Rolling my eyes, I joined her in the center of the classroom. We all sang as if we had angel voices like Sienna, and when the chorus started, we all performed the choreography as if we were the dancers on stage with her.

The girls were in heaven and I loved knowing I was partly responsible for their smiles right now. After all, Sienna wouldn’t be here if it wasn’t for me.

Parents and guardians arrived to pick up their daughters and sisters, but when they saw Sienna dancing with their kids, they started snapping pictures—which would probably appear on Instagram, Facebook, and Twitter in less than ten seconds.

Sienna didn’t have much time before paparazzi showed up here.

I ushered the girls out of the classroom and into their parents’ arms, listening to a lot of “thank-you” and “you’re amazing” and “I love your best friend.” I had heard them all before.

When they were all gone, I closed the classroom door and leaned against it.

“You’re crazy,” I said, shaking my head at Sienna.

Still smiling, she shrugged. “What? It’s fun. Did you see their faces? I love that. Making them happy.”

And that was one of the reasons America, and the entire world, loved her so much. The world had stolen my best friend from me, but what could I do? The girl was too talented not to share her gift.

I walked to one of the classroom’s corners. “Now they’ll ask for you every class.”

“You can always tell them I said hi.”

“As if that would be enough.” I turned off the stereo and picked up my leg warmers, before turning to Sienna. “What are you doing here, anyway? Didn’t you have an interview or something?”

“An interview with a radio station,” she said. “That was pushed to tomorrow afternoon, which freed up the rest of my day.”
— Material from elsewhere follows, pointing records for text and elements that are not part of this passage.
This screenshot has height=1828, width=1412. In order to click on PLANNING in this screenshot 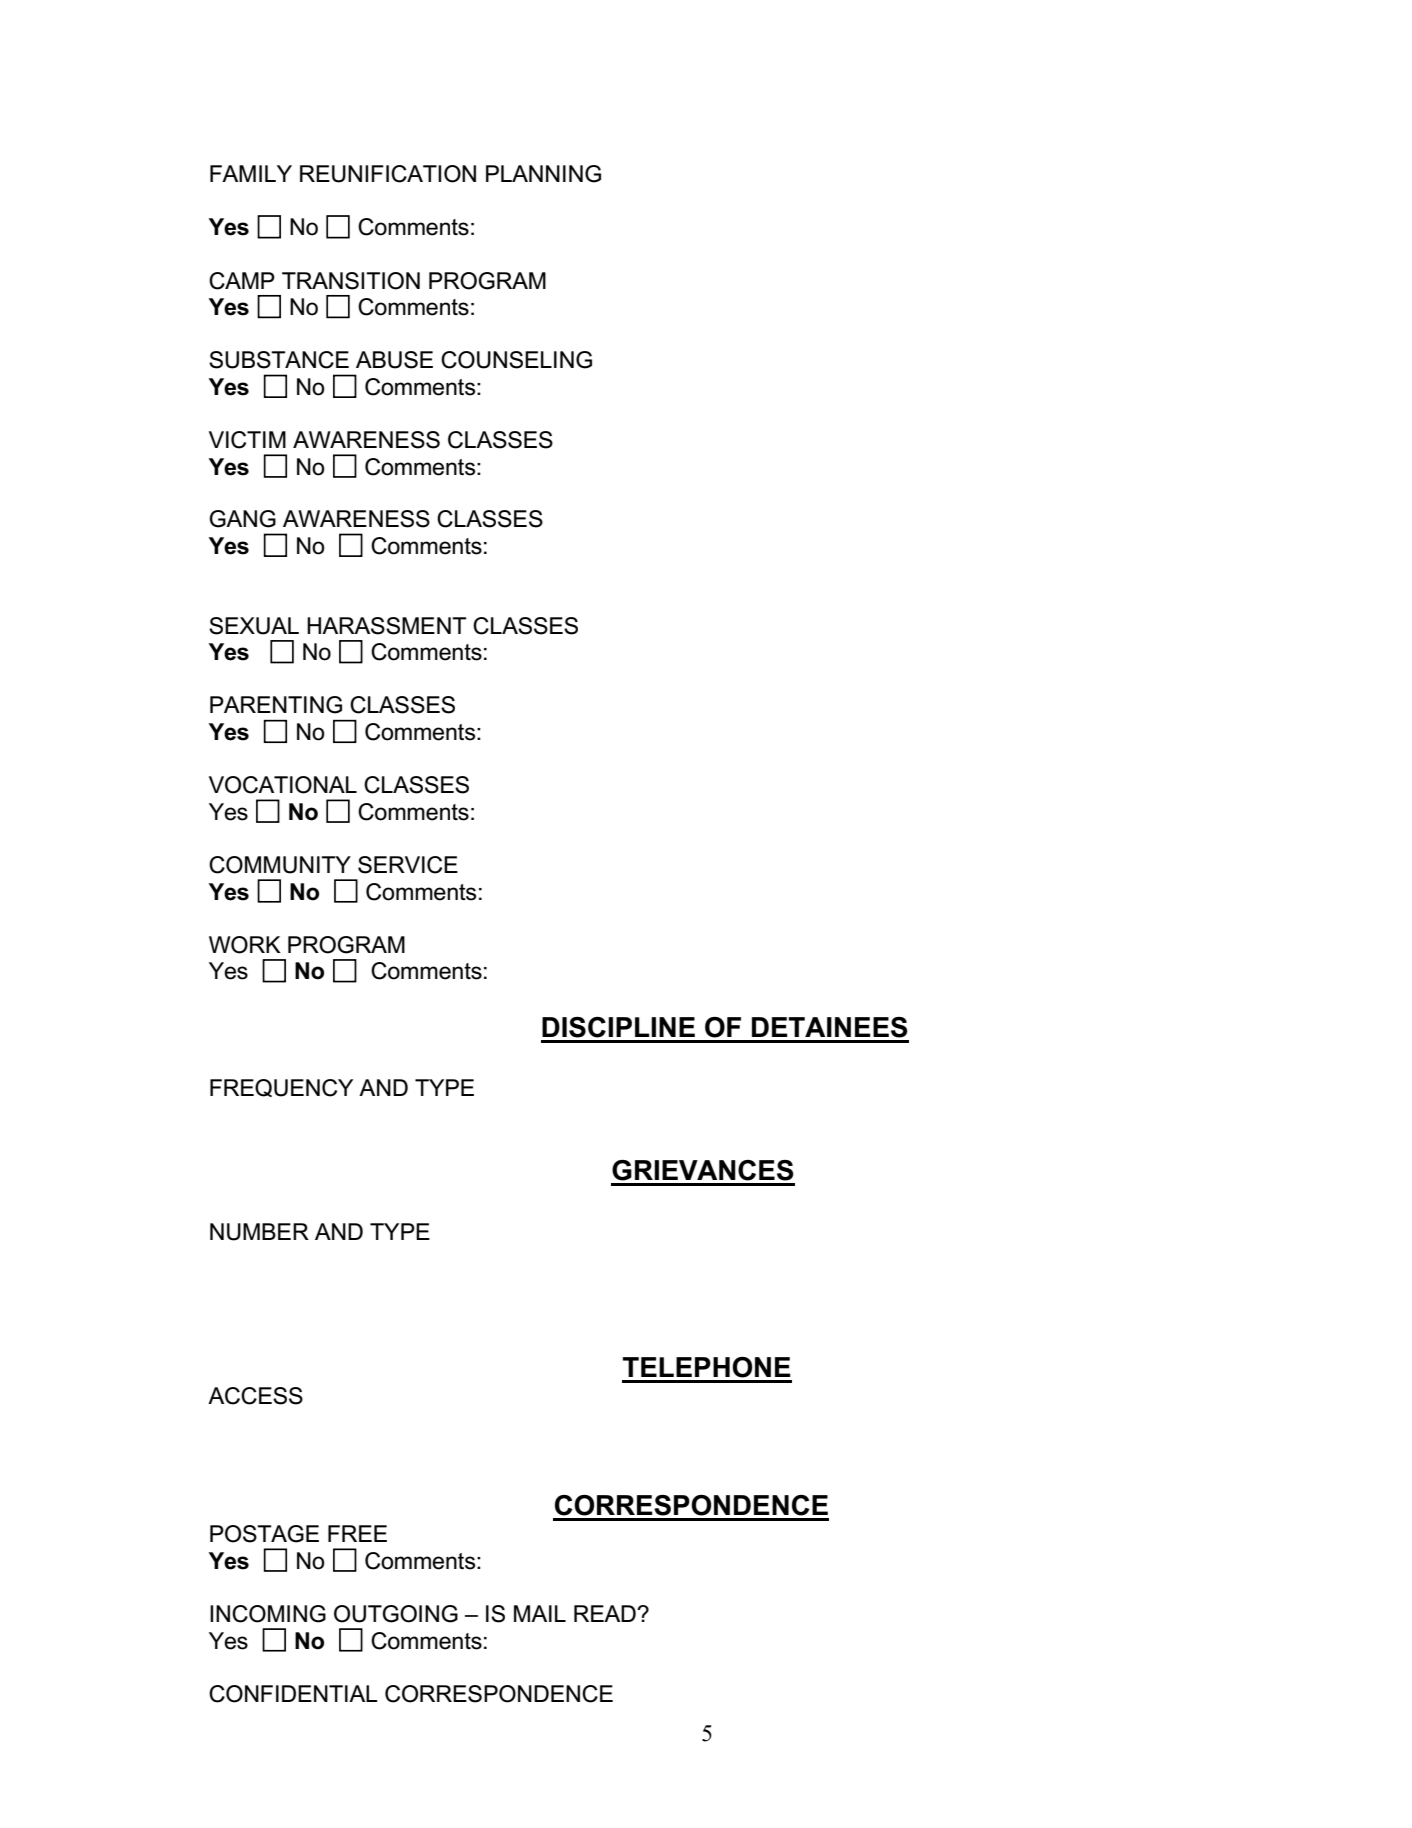, I will do `click(543, 174)`.
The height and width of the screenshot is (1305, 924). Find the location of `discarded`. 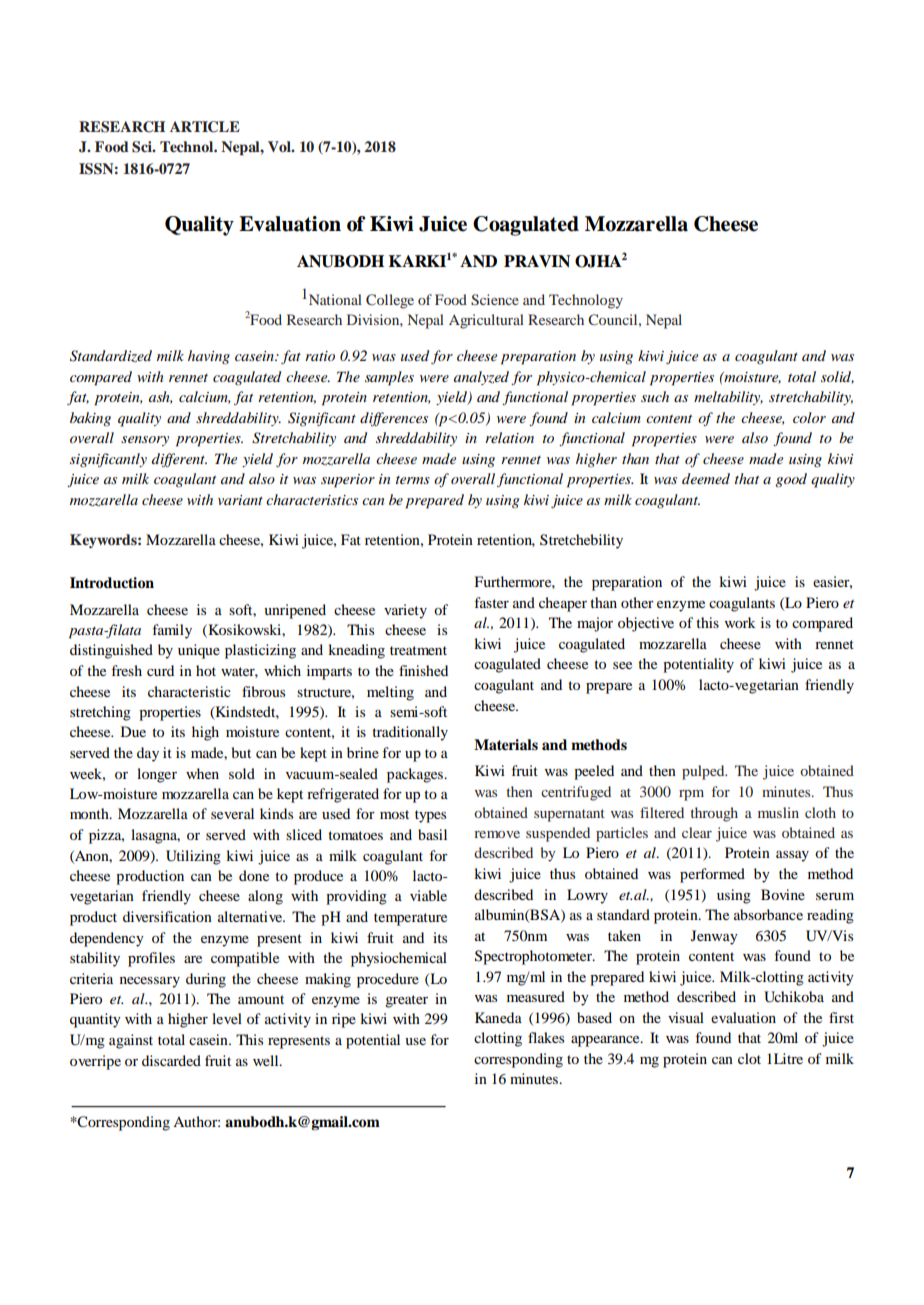

discarded is located at coordinates (171, 1060).
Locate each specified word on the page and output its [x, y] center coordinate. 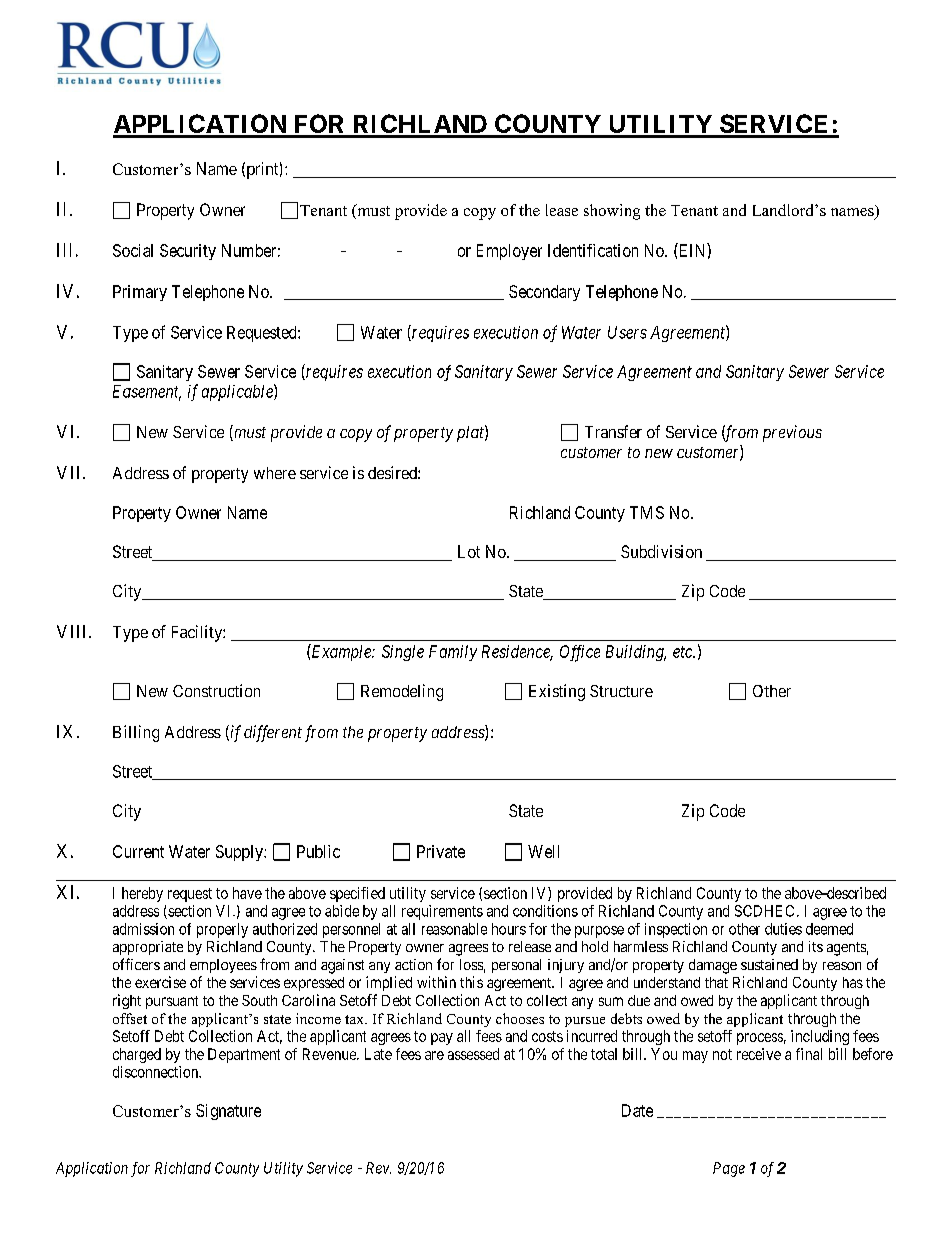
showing [612, 212]
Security [188, 252]
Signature [228, 1112]
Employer [509, 252]
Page [729, 1169]
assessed [473, 1054]
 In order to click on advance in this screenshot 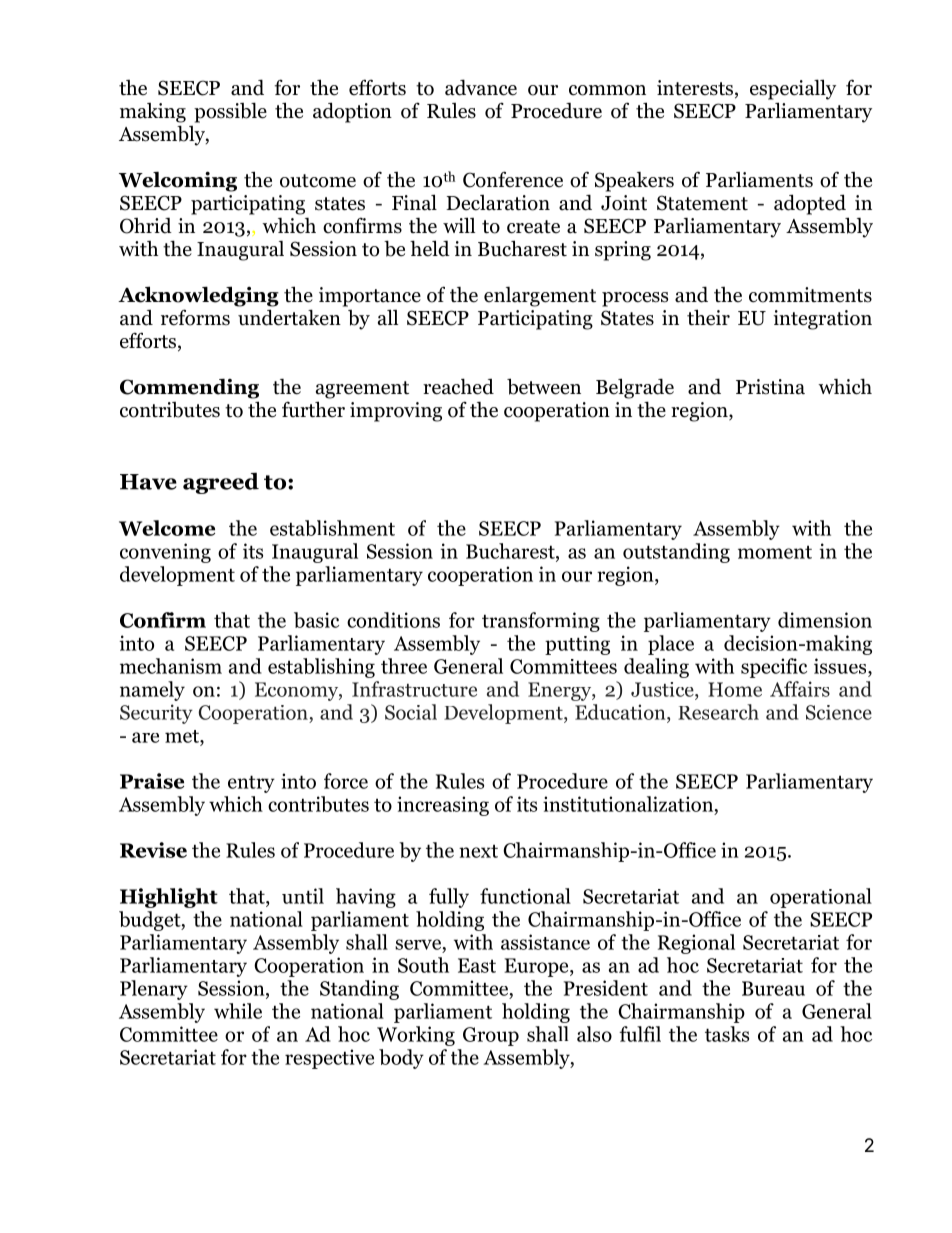, I will do `click(481, 87)`.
I faked a gasp. “What? Sienna Sparks doesn’t have plans for Sunday evening?”

She slapped my shoulder. “I hate that name,” she muttered. Sparks was her stage name, given to her by her manager when he first discovered her at thirteen. Six years later, it was still catchy. “And I do have plans. With you.”

“Oh, no, no.” I shoved the leg warmers inside my tote. “I have plans too. Other plans.”

“Oh, I know all about your plans. They haven’t changed since we were ten years old. You’ll have lunch now, then you’ll dance and dance and dance, until it’s bedtime. At ten on a Sunday.” Sienna rolled her eyes. “B-O-R-I-N-G.”